Part 1 – M&A Readiness – Corporate Hygiene
Mergers and acquisitions have long been a strategic growth tool for companies looking to enter new markets, expand a product portfolio, and/or acquire talent to scale the buyer’s business. Cannabis, despite its limited legal operating history, is no different in this regard as market leaders GTI, Curaleaf and Cresco have utilized M&A to close more than a dozen deals creating over $10b in shareholder value. While the tightening of the capital markets in 2020 has reduced M&A activity in cannabis, there is hope that 2021 will be good year for the industry and that “cash on the sidelines” will flow into cannabis.
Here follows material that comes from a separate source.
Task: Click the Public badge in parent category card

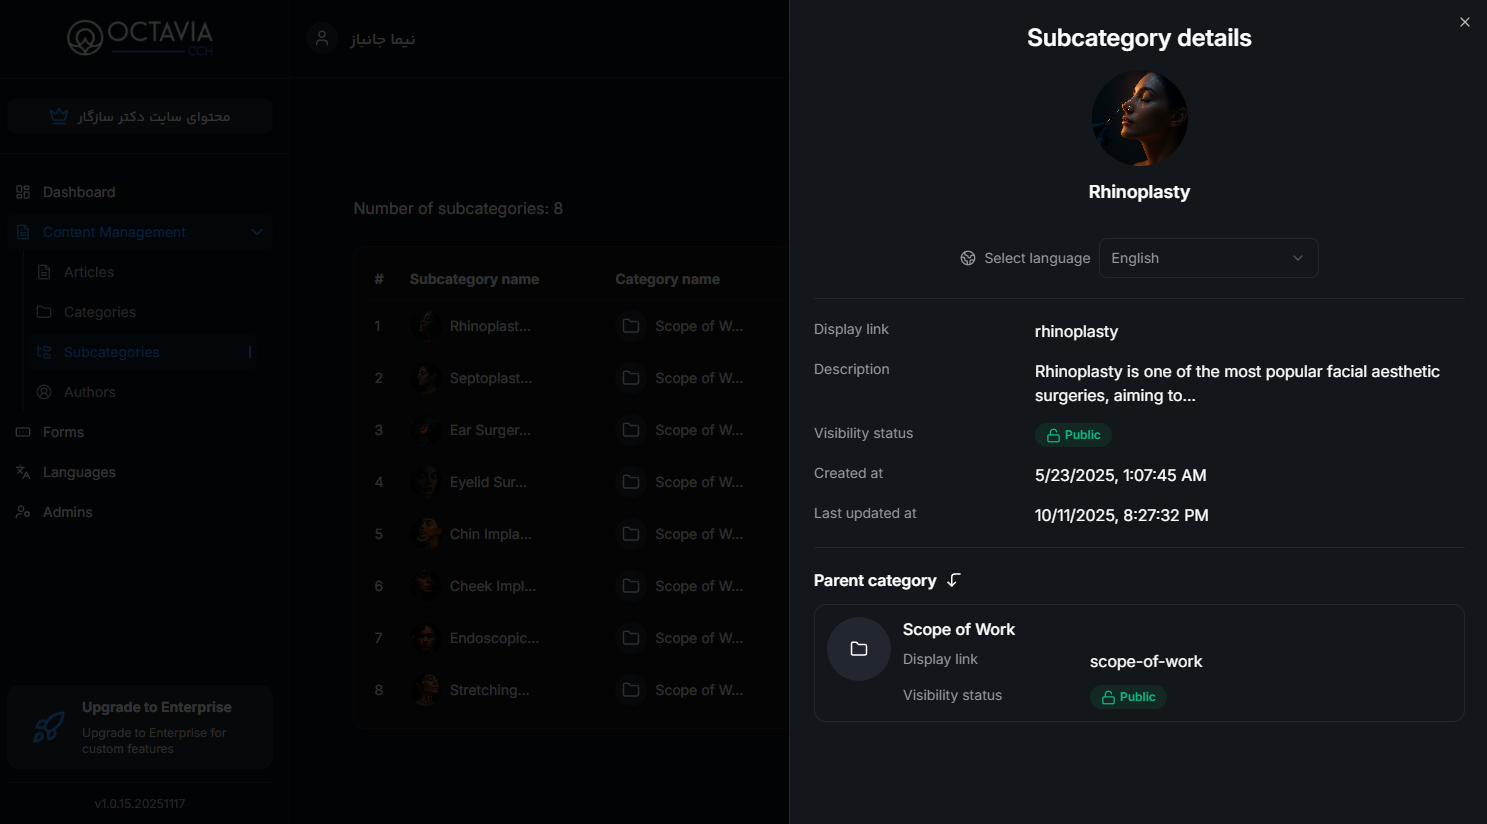Action: [1128, 697]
So the question becomes: if an MSO or well-funded private company comes knocking, and you like the valuation and terms, can you close the deal?
Over the past 2 years, MSOs have refined their ability to make an offer (a Letter of Intent, or LOI) quickly and with limited due diligence. However, the path to closing a transaction is much longer, often taking 9-12 months (if it closes at all). One common reason for this is that during due diligence the seller cannot provide comfort to the buyer that the transaction has a manageable risk profile. So if you are a seller and you wish to entertain M&A either today or in the future you must focus on your corporate hygiene. Consider that in order to sign a Definitive Agreement the buyer will typically review 150-200 documents. These will include three years of financial statements, shareholder information, vendor and employee agreements, facility leases or real property agreements, and much more. Operators who are ill-prepared to provide this information will struggle to close a transaction that passes the reporting requirements of publicly traded companies on the CSE or the TSX.
How can a cannabis operator go about shoring up corporate hygiene?
Let’s take financial statements. Given the complexity of cannabis regulations, it is rare to see a cannabis seller with audited financials. In fact, it is more likely that a company is virtually un-auditable. Most cannabis entrepreneurs see the time and expense associated with an audit and choose to “kick that can down the road.” This is understandable, but fortunately there are other less expensive and time-consuming options that can provide a buyer with comfort. Options include having your financial statements “reviewed” or “compiled” by an independent CPA; this process will likely flag a number of potential areas of concern that can be addressed prior to engaging in an M&A process. Reviewed or compiled financials do not require the auditor to verify the information — consequently, there is no guarantee of accuracy. However, it will give a buyer more confidence when evaluating a company.
Of course, corporate hygiene extends to all facets of the business. One particular focus of buyer analysis is compliance and licensing. Cannabis operators are all aware of the challenges thrust upon them by local and state regulators. Suffice it to say, these regulations are works in progress that can change quickly – often every two years as newly elected officials implement their cannabis policies. The most challenging aspect to closing a transaction is transfer of the license(s). Some states are known to take 6-9 months after the Definitive Agreement is signed (often a 6-month process in itself) to process a license transfer. Sellers must assume that a buyer will hire the top legal compliance teams with domain expertise to dig into all the nuances of license transfer, and sellers should therefore be intimately familiar with local and state agencies, their processes, and their requirements. Complex license transfer may not completely derail a deal, but there is little reason to entertain an M&A transaction if your compliance and licenses are not stable.
While financials and compliance are the key areas, or table stakes, to closing a deal, evaluation of corporate hygiene can extend into numerous complex areas. Many companies have multiple entities for strategic purposes, but those entities must have well defined cost allocations and policies when money is being moving around. Inventory is often overvalued as many products may be bordering on obsolete or subject to a substantial write-down. These may seem like minor issues, but once the buyer does its due diligence there may be ample reason for a purchase price reduction if these issues are identified and resolved. Issues like these will rear their ugly heads near closing in the form of working capital adjustments, and can often have a significant impact on the compensation received by the seller.
Investing in corporate hygiene will put you in a position to entertain offers from buyers, confident that you can actually close. The length of time it takes to sell your business and the kind of deal you structure will be a direct function of how well you’ve prepared your business for sale and the degree to which you’ve made the acquisition process easy for the buyer. Put another way: if you make your business attractive to the right buyers and “smooth the path” to buying by removing obstacles, you’ll be far more likely to sell for agreeable terms and close the sale quickly and successfully.